Hi Dave. I wanted to show my 12th grade a documentary about Fermat’s Last Theorem. I was planning to send them the link via e-mail, and have them watch it at home. But the link (below) has a porn site listed under “related videos”, so I don’t feel that I can send it to them.
http://video.google.com/videoplay?docid=8269328330690408516
Do you know of a way for me to download that video onto my computer?
That’s a great question and it highlights one of the ways that children can be exposed to material that parents aren’t necessarily enthusiastic about or even approve of. For adults, we can see the stupid “related videos” and ignore them without more than a neuron or two being involved, but kids don’t have that cognitive filter and for them it’s better to not show that in the first place. Ten times so if you’re a teacher and want to send a link to your students: one parent seeing a link to something that inadvertently includes some pornographic or obscene material, and, well, it’s World War III. Not good!
I don’t want to debate whether children should or shouldn’t be shielded from this, however, so let’s just noodle on whether there’s a straightforward solution to the problem, okay?
On some video sites like YouTube, you can tweak the URL so that it doesn’t include Related Videos, but Google Video doesn’t have that option, which is too bad.
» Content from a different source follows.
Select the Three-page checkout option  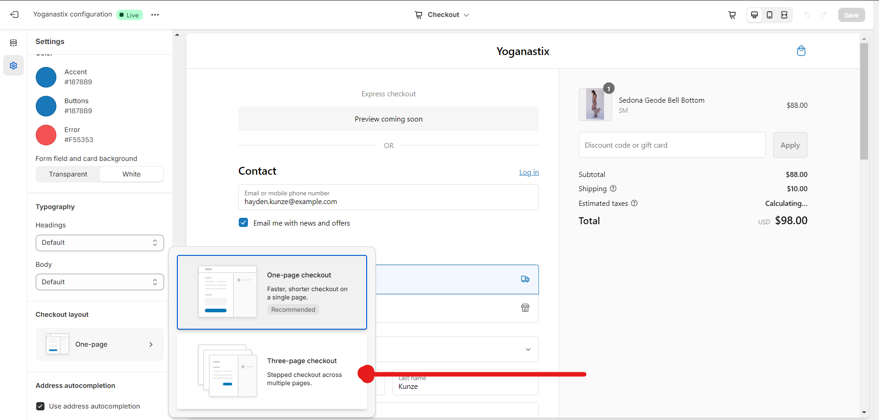click(272, 371)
There are basically two options you can see when you go to the video:
Let’s try the first one to see how that goes, shall we? Click on ‘Email this video’ and here’s the kind of message that’s produced:
Pretty, but still ultimately just a link back to the Web page with the material you want to avoid, so that’s useless.
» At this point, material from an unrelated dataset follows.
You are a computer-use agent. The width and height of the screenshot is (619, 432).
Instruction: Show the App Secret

The other solution, the one that will work for us, is to “embed” the video itself. To do this, you’ll need to create a rudimentary Web page in HTML, but it’s not too daunting. Open up NotePad (if you’re on a PC) or SimpleText (on a Mac) and type this skeleton in:
<body bgcolor=”white”><center>
<h2>Fermat’s Last Theorem (1996)</h2>
</center></body></html>
See that blank line in the middle? That’s where we’ll copy and paste the actual embedded video. Before we do, though, I have added the title of the video to the page title and as a headline, just to make things look pretty. You can skip those or replace them with “video player” or similar, depending on how rudimentary you want it to look.
Now let’s go back to the Google Video page and look at the second option, “Embed video”. Click on the little “+” button and you’ll see something new appear:
That code fragment is what you want to copy and paste, so click in the box and if it’s not automatically all selected, choose “Select All” from the “Edit” menu, then “Copy” from the same “Edit” menu.
Now go back to your HTML and paste that code fragment. The result should look like this:
<body bgcolor=”white”><center>
<h2>Fermat’s Last Theorem (1996)</h2>
<embed id=VideoPlayback src=http://video.google.com/googleplayer.swf?docid=8269328330690408516&hl=en&fs=true style=width:400px;height:326px allowFullScreen=true allowScriptAccess=always type=application/x-shockwave-flash> </embed>
</center></body></html>
That’s it. Now you can simply email the HTML file to your students and when they double click on it, they’ll see the video playing in a clean, empty browser window:
For bonus points, you could add some information about the video, links to usefu articles online, etc and make it a nice reference page. Either way, at least you’ve gotten rid of the Related Videos and other clutter from the video display page. Hope that’s helpful!
May still be a problem. Sometimes, when I’ve embedded a video in a blog article, there are still some “related video” links that come up in the end of the flash.
There may be a way to tune this with the link you embed (deserves some research on Google) but one needs to be aware that, once you’re streaming flash from Google, they can put anything in that window that they choose to. At the very least, they seem to by default offer a link to the YouTube page that will likely have the offending links on it.
You may wish to include a strong disclaimer/warning around the place that you embed this video.